Beverly Hayden of J.C. Swanson’s Fireplace & Patio in Edmond offered some advice on patio furniture, beginning with the idea that seated conversation occupies far more time than actual eating, so it’s a good idea to think beyond the old table-and-chairs motif.
What’s a good starting budget for a nice patio set? “For a nice iron, dining table and four dining chairs, the starting point would be $1,000. However, there are so many different styles of collections from the different manufacturers that if you begin with a collection that is popular and in a finish that is considered standard, additional pieces can be obtained year to year until the amount of furniture needed or wanted is complete.”
What kinds of fabrics work well, especially in terms of cleaning? “The best fabric to use outdoors is from Sunbrella, which makes solution-dyed acrylics that are fade resistant and that can be cleaned with a variety of solutions, even Clorox.”
Any attractive and practical ways to tie stuff down for windy Oklahoma days? “I know of nothing that can tie down furniture on our windy days. It’s all about selection of frame material: from tubular aluminum, the lightest weight, to cast iron, the heaviest weight, and everything in between.”
Metal, wood, plastic, glass? What’s best for patio furniture and why? Any downsides to these materials? “Again, it’s all about placement. Everyone loves the look and durability of wood, especially teak; however, to keep its golden color, teak requires a little sanding and the re-applications of solutions to keep that color. If you favor the wood look but don’t want the upkeep, the Envirowood/plastic furniture is the best alternative. Aluminum requires the least amount of maintenance; however, is not maintenance-free. A little Pledge or clear wax goes a long way to keep the frames looking good.
“You can’t ‘kill’ wrought iron with its weight and durability, but you have to be ready to deal with a little rusting should the metal become exposed through the paint. Again, a little maintenance in finding and re-sealing those areas with a little paint or new foot glides, and you’ll be good to go. Glass is just not sold as much any more, however, it is inexpensive and easy to maintain, and it is replaceable in case of breakage.”
Savory Spice Shop demystifies the entire process of seasoning food for the grill. For the amateur, the alchemy that goes into seasoning mixes and rubs might as well be complex logarithmic equations. Gamble herself spoke highly of the quality of products coming from Able Blakley’s shop on Western Avenue. We asked him what products worked best with the food we were writing about.
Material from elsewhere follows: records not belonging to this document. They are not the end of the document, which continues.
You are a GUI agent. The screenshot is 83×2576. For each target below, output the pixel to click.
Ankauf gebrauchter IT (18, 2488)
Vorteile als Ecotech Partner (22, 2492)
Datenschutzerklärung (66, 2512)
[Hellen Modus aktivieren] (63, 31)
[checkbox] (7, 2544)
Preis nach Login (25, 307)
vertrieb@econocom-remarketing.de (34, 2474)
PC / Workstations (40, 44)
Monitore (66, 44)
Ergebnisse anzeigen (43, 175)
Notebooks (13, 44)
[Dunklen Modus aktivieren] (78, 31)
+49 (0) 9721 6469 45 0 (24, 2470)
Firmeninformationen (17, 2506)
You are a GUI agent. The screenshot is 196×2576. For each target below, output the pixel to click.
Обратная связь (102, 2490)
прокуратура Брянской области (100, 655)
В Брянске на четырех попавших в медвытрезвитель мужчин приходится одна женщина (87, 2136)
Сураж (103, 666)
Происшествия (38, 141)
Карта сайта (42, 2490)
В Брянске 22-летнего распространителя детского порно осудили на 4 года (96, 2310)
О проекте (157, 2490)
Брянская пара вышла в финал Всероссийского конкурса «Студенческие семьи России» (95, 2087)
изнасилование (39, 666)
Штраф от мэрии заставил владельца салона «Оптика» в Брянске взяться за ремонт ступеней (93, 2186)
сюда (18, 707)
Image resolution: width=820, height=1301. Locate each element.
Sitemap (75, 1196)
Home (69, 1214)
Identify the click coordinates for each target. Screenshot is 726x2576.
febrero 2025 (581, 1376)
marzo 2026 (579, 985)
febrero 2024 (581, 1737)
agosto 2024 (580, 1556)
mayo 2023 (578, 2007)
Long’s Peak Pork Chop Rub. Made with hickory sea salt, the rub works as well on tenderloin as chops. It’s one of Blakley’s go-tos.
Park Hill Maple Pepper Spice. Works for the tenderloin, and Blakley uses it for grilled sweet potatoes, too.
Makrut Lime Sea Salt. “It’s awesome on grilled corn, and it’s the proper name of the racially offensive kaffir lime,” Blakley says. Bonus: this one makes a great salt for margarita rims.
County Clare Blend. A delicious combination of onion, lemon peel, thyme and other herbs and seasonings.
Fumee de Sel. Wood chips from French Chardonnay barrels are used to smoke the salt in this blend. What else do you need to know?
Great Plains Bison and Beef Rub. This one was created in Blakley’s shop. A rich blend of coffee, coriander, thyme and other ingredients. Mix it in with the meat and then sprinkle a little more on top.
Mount Olympus Blend. A Greek-style seasoning with citrus and mint. Perfect for lamb burgers with tzatziki.